• [TRY IT] Return only those lines of the listing in which "below" appears.

• [RECORD EXCERPTS]
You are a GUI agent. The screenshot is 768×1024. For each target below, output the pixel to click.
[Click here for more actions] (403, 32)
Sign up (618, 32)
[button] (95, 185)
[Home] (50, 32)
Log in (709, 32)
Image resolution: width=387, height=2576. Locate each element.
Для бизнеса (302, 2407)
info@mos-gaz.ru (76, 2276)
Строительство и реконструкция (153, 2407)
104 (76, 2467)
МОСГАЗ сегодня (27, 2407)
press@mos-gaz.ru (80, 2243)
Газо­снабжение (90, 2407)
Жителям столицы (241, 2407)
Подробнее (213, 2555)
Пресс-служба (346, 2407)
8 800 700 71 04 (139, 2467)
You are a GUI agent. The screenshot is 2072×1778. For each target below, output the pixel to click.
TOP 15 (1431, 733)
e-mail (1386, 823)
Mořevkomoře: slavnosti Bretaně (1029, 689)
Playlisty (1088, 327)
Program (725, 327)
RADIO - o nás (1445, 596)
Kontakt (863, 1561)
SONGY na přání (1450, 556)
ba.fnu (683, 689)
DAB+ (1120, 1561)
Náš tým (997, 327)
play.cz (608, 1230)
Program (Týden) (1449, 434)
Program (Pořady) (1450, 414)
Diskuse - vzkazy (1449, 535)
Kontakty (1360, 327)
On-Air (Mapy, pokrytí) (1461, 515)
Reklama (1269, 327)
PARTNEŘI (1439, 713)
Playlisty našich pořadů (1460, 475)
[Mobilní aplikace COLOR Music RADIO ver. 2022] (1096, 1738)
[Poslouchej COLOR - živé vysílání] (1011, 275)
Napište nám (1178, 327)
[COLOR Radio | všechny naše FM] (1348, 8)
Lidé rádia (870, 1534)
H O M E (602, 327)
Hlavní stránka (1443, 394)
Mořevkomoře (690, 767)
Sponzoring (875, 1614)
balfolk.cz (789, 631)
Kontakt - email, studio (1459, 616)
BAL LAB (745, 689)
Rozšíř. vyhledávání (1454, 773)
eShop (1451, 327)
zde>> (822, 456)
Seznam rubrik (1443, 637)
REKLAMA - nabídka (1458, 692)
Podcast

• [ANSWER SECTION]
You are a GUI agent. The screenshot is 768×1024. For each target below, output the pixel to click.
You are a GUI agent. The screenshot is 2072×1778. For each target below, output the pixel to click.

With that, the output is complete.